# Diagnostic output
Arepo will not only output the simulation snapshot and reduced data via
the halo-finder files, but also a number of (mostly ascii) diagnostic log-
files which contian important information about the code performance and
runtime behavior.
In practice, to quickly check the performance of large
production runs, it is useful to check the ``timebins.txt``
and ``cpu.txt`` files. The former will give information how many simulation
elements are on which timestep, i.e. characteristics of the system
simulated, the latter provides information about the computational
time spent in each part of the code, which can be influenced to some
degree by the values of the code parameters.
For ongoing simulations, these can be checked via
.. code-block :: python
tail -n 30 timebins.txt
tail -n 200 cpu.txt
The standard output contains general information about the simulation status
and many of the main routines will print general information in it.
The output itself is mainly relevant for reconstructing what the simulation
did, which is needed e.g. for debugging purposes.

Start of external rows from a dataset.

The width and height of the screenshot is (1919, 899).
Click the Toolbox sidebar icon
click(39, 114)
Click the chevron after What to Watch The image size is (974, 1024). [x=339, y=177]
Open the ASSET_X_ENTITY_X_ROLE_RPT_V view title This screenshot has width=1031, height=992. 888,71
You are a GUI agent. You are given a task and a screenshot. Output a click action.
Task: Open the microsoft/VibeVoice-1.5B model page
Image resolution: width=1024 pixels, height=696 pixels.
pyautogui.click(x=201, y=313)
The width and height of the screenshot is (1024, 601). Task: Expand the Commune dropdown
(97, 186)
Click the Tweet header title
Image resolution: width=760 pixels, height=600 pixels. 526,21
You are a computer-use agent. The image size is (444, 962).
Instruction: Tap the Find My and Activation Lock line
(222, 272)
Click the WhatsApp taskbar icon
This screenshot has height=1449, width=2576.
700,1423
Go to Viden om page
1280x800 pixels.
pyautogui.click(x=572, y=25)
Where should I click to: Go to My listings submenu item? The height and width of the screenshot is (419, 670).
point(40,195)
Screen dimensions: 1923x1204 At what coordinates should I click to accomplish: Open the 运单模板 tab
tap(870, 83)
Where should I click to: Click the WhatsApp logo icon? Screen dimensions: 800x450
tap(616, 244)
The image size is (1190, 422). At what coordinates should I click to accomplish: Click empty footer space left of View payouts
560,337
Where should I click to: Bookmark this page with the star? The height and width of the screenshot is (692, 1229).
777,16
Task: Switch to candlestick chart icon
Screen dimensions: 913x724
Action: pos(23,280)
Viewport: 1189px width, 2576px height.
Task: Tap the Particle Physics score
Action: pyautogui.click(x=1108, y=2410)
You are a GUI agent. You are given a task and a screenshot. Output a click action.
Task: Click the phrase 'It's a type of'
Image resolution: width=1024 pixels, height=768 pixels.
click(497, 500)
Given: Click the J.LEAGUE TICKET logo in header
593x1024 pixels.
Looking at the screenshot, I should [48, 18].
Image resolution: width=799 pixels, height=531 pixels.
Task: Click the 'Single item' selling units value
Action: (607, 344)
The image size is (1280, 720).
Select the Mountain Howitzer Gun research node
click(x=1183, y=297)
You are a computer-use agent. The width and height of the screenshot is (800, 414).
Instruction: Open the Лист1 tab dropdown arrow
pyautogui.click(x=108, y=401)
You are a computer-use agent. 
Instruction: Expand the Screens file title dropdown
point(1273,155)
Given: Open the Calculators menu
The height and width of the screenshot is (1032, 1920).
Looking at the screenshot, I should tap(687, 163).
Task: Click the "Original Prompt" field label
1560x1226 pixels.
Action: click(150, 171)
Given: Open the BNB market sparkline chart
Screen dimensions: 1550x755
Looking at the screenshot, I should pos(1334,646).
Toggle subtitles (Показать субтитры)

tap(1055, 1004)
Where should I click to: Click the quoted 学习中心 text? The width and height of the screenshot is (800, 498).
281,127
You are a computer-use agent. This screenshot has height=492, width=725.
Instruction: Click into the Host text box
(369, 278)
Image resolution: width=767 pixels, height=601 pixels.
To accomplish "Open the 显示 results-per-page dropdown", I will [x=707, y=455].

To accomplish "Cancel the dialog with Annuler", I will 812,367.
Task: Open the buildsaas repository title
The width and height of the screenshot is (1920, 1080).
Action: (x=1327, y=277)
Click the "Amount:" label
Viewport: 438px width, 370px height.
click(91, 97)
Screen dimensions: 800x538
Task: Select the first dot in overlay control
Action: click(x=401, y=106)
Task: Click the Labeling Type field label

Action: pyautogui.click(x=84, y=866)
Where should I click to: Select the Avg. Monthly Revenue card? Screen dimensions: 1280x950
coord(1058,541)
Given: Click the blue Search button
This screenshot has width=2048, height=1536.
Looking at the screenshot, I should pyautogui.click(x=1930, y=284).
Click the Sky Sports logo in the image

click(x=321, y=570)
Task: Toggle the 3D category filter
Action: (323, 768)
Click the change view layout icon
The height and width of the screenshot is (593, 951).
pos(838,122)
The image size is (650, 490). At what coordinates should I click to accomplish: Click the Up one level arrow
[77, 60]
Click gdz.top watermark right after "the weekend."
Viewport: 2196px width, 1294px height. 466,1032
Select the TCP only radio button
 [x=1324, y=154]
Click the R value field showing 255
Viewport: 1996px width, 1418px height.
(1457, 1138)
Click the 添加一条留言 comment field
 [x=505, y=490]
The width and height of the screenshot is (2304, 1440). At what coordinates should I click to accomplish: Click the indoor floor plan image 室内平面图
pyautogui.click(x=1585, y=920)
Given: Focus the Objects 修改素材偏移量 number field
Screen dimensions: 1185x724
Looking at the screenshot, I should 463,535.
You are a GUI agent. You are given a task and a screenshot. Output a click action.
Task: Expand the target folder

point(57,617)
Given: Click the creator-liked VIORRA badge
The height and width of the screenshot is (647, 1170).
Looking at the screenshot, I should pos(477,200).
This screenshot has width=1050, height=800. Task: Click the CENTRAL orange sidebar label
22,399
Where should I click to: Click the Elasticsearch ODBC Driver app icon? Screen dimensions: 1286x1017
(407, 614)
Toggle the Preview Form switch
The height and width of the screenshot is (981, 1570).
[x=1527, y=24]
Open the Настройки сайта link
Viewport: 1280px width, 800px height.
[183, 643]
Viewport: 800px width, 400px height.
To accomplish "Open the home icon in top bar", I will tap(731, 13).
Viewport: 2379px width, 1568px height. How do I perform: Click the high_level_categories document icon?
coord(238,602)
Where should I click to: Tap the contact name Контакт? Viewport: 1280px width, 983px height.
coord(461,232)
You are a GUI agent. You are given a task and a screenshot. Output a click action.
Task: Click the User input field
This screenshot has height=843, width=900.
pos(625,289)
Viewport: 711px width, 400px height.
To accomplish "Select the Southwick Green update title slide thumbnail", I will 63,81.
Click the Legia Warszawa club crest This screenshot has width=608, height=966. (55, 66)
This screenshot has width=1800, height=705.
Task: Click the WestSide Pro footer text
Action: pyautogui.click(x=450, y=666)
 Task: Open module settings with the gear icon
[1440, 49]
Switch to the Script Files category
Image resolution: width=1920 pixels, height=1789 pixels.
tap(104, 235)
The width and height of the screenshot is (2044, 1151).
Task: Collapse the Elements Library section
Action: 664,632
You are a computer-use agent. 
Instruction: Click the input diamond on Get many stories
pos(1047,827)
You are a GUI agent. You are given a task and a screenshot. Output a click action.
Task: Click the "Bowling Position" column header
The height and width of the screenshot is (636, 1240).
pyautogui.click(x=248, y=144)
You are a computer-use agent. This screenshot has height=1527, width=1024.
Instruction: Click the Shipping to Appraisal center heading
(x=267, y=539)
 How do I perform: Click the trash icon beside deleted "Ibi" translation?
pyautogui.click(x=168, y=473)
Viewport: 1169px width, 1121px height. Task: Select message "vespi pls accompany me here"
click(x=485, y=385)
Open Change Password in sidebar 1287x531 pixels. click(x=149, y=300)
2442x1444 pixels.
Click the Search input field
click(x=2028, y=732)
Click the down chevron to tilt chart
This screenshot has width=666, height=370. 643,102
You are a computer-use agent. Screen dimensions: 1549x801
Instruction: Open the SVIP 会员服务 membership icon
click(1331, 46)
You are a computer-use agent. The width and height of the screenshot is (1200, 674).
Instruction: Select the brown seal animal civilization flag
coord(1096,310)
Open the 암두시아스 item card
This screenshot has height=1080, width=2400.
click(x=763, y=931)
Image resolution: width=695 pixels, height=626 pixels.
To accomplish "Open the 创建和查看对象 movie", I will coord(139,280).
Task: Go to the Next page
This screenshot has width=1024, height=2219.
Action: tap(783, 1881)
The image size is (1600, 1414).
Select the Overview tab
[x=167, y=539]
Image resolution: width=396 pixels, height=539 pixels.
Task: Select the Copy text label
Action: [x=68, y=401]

Output of fractional cpu time used in each individual step, optimized to be
machine readable (while cpu.txt is more human readable).
Symbol key
.. code-block :: python
total = '-' / '-'
treegrav = 'a' / ')'
treebuild = 'b' / '('
insert = 'c' / '*'
branches = 'd' / '&'
toplevel = 'e' / '^'
treecostm = 'f' / '%'
treewalk = 'g' / '$'
treewalk1 = 'h' / '#'
treewalk2 = 'i' / '@'
treebalsndrcv = 'j' / '!'
treeback = 'm' / '7'
treedirect = 'r' / '2'
pm_grav = 's' / '1'
ngbtreebuild = 't' / 'Z'
ngbtreevelupdate = 'u' / 'Y'
voronoi = 'v' / 'X'
insert = 'w' / 'W'
findpoints = 'x' / 'V'
cellcheck = 'y' / 'U'
geometry = 'z' / 'T'
exchange = 'A' / 'S'
dynamic = 'B' / 'R'
hydro = 'C' / 'Q'
gradients = 'D' / 'P'
fluxes = 'F' / 'N'
fluxcomm = 'H' / 'L'
updates = 'J' / 'j'
vertex vel = 'K' / 'I'
mhd = '4' / 'p'
domain = 'U' / 'y'
peano = 'V' / 'x'
drift/kicks = 'W' / 'w'
timeline = 'X' / 'v'
treetimesteps = 'Y' / 'u'
i/o = 'Z' / 't'
logs = '1' / 's'
sfrcool = '2' / 'r'
fof = '#' / 'h'
subfind = '$' / 'g'
refine = '%' / 'f'
mesh_derefine = '^' / 'e'
images = '&' / 'd'
initializ. = '*' / 'c'
restart = '(' / 'b'
misc = ')' / 'a'
.. code-block :: python
Step= 13147 sec= 0.212 Nsync-grv= 5181 Nsync-hyd=
342 dhhhhhhhhhhhhhhhhhhhhhhhhhhhhhhhhhhhhhttwwwwwxxzBBBBBBBBBBBBBBB
Step= 13148 sec= 0.001 Nsync-grv= 1 Nsync-hyd=
1 rvvwwwwwwwwwwwwwwwxxxxxxxxxxxxxyyzzzzzABBBDDFFFFFFFFHVVVVWWWYYY
Each sync-point, such a block is written. This file
reports the result of the different timers built into AREPO. Each
computationally expensive operation has a different timer attached to it and
this way allows to closely monitor what the computational time is spent on.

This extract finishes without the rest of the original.